# Exercise: Counties in Maryland

From Wikipedia, use web scraping to gather the information from the table of the list of counties in Maryland (Links to an external site.). (Links to an external site.)

The information to include in your final dataframe is:
- County Name
- FIPS Code
- County Seat
- Established (year)
- Origin
- Etymology
- Population
- Area

Upload your completed Jupyter notebook to Github and submit the URL for this assignment.

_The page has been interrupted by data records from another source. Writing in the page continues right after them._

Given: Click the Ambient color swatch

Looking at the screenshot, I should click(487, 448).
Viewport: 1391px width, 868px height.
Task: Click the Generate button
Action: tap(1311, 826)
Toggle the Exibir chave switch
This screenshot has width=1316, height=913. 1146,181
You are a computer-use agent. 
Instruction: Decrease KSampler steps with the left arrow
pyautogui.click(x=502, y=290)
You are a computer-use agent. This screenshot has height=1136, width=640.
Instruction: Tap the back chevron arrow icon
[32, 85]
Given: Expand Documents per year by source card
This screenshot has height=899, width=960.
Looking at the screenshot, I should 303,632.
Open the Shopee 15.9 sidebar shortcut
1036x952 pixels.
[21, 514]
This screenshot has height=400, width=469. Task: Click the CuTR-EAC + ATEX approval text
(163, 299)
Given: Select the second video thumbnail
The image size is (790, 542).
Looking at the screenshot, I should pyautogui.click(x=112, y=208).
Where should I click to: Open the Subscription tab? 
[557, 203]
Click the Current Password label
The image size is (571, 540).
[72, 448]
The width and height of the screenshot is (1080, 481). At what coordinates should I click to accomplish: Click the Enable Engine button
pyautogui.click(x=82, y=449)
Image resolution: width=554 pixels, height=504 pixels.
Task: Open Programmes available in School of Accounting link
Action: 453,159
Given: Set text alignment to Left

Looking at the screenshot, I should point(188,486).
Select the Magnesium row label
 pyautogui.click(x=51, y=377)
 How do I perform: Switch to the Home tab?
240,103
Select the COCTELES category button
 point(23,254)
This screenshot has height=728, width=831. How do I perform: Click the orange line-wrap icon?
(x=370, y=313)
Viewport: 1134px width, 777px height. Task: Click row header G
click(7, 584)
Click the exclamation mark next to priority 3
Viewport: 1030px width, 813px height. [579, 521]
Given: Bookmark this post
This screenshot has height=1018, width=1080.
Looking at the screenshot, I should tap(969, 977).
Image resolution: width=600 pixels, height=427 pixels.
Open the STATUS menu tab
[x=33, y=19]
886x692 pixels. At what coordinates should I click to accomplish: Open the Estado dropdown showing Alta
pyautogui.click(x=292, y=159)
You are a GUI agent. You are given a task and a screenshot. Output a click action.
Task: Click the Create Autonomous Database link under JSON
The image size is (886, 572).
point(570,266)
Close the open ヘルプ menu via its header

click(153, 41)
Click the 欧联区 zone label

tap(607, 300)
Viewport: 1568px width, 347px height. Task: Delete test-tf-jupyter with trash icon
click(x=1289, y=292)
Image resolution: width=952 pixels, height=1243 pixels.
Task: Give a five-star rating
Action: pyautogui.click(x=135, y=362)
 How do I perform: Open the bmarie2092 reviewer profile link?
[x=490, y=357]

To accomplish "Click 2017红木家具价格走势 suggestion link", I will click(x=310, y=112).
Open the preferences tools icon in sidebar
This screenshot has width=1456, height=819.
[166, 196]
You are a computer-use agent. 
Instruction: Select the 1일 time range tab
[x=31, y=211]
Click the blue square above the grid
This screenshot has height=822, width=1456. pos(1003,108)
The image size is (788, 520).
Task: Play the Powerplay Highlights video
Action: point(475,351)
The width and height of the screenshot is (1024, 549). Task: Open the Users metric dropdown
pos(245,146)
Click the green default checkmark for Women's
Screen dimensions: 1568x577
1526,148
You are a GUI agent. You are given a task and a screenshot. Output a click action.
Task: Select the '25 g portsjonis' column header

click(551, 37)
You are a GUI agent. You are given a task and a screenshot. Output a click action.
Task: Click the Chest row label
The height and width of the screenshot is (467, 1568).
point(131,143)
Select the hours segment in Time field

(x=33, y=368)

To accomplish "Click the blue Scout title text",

The `requests` library is the de facto standard for making HTTP requests in Python.

In [1]:
import requests #library used to connect to a website

In [2]:
#specify the url
URL = "https://en.wikipedia.org/wiki/List_of_counties_in_Maryland#List_of_counties"

In [3]:
# Connect to the website as the variable 'page'
# The GET method indicates that you’re trying to get or retrieve data from a specified resource. 
# To make a GET request, invoke requests.get().
page = requests.get(URL)

In [4]:
# A Response is a powerful object for inspecting the results of the request.
type(page)

requests.models.Response

In [5]:
# verify successful connection to website

# To know about the all codes 
# https://www.restapitutorial.com/httpstatuscodes.html
  
#  a 200 OK status means that your request was successful,and the server responded with the data you were requesting,
# whereas a 404 NOT FOUND status means that the resource you were looking for was not found.     
page.status_code

200

## HTML - The Basics
This is the basic syntax of an HTML webpage. Every `<tag>` serves a block inside the webpage:
1. `<!DOCTYPE html>`  HTML documents must start with a type declaration.
2. The HTML document is contained between `<html>` and `</html>`.
3. The meta and script declaration of the HTML document is between <head>and </head>.
4. The visible part of the HTML document is between `<body>` and `</body>` tags.
5. Title headings are defined with the `<h1>`  through  `< h6>` tags.
6. Paragraphs are defined with the `<p>` tag.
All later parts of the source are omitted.